The undersigned notes that the Atomic Energy Commission’s Managers Completion Report refers to the State of Alaska as a prime contractor for work on Milrow and Cannikin. The work to be performed under that contract consisted of police protection.
According to Don Lowell, [Employee]’s supervisor at the time of his assignment to Amchitka Island, your father was not an employee of any contractor or the AEC at the time of his visit to Amchitka Island. Rather, he was an invited guest of the AEC requested to witness the atomic testing as a representative of the governor of Alaska.
The preponderance of the evidence in this case supports the conclusion that [Employee] was on Amchitka Island for the sole purpose of witnessing the atomic testing as a representative of the governor of Alaska. While the DOE indicated that [Employee] was issued a dosimetry badge on three occasions, such evidence may be used to establish that he was present on Amchitka Island, not to establish that he was a covered DOE employee. Therefore, [Employee]’s presence on Amchitka Island was to perform work for the State of Alaska, as a representative of the governor, and not pursuant to a contract between the DOE and the State of Alaska.
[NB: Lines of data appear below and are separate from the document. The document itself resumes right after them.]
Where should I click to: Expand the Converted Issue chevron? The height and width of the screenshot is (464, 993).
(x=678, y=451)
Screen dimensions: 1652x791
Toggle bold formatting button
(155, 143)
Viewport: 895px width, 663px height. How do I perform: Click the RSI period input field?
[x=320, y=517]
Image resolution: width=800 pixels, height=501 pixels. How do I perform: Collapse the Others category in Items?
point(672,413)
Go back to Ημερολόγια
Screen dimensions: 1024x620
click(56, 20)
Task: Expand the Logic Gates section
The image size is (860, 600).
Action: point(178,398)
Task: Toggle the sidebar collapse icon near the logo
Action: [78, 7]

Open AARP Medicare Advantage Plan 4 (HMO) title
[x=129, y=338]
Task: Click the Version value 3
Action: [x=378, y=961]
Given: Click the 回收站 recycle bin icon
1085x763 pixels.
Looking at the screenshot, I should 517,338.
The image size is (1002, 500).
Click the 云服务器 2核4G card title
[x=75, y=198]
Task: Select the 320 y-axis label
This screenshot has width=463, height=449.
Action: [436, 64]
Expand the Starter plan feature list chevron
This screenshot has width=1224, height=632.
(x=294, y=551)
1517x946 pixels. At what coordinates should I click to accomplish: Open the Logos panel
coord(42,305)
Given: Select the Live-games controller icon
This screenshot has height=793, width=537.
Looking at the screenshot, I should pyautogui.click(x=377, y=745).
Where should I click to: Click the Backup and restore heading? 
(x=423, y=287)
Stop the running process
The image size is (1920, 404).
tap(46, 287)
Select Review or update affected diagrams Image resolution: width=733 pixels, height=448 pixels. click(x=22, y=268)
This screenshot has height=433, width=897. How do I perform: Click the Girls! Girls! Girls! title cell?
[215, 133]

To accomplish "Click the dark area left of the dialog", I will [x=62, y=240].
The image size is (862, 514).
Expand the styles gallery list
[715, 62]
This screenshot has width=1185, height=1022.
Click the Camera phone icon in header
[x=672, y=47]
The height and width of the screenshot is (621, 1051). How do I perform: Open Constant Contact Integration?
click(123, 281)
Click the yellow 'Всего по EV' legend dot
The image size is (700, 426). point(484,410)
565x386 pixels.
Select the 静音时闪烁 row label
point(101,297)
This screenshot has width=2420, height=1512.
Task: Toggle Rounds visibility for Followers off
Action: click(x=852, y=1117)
It is the claimant’s responsibility to establish entitlement to benefits under the EEOICPA. The EEOICPA regulations at § 30.111(a) state that the claimant bears the burden of proving by a preponderance of the evidence, the existence of each and every criterion under any compensable claim category set forth in § 30.110. Proof by a preponderance of the evidence means that it is more likely than not that the proposition to be proved is true. Subject to the exceptions expressly provided in the Act and regulations, the claimant also bears the burden of providing the Office of Workers’ Compensation Programs all written medical documentation, contemporaneous records, or other records and documents necessary to establish any and all criteria for benefits set forth in the regulations. See 20 C.F.R. § 30.111(a).
Although you submitted medical evidence to show a covered illness manifested by squamous cell carcinoma of the hypopharynx, the evidence of record is insufficient to establish that [Employee] engaged in covered employment. Therefore, your claims must be denied for lack of proof of covered employment under the EEOICPA.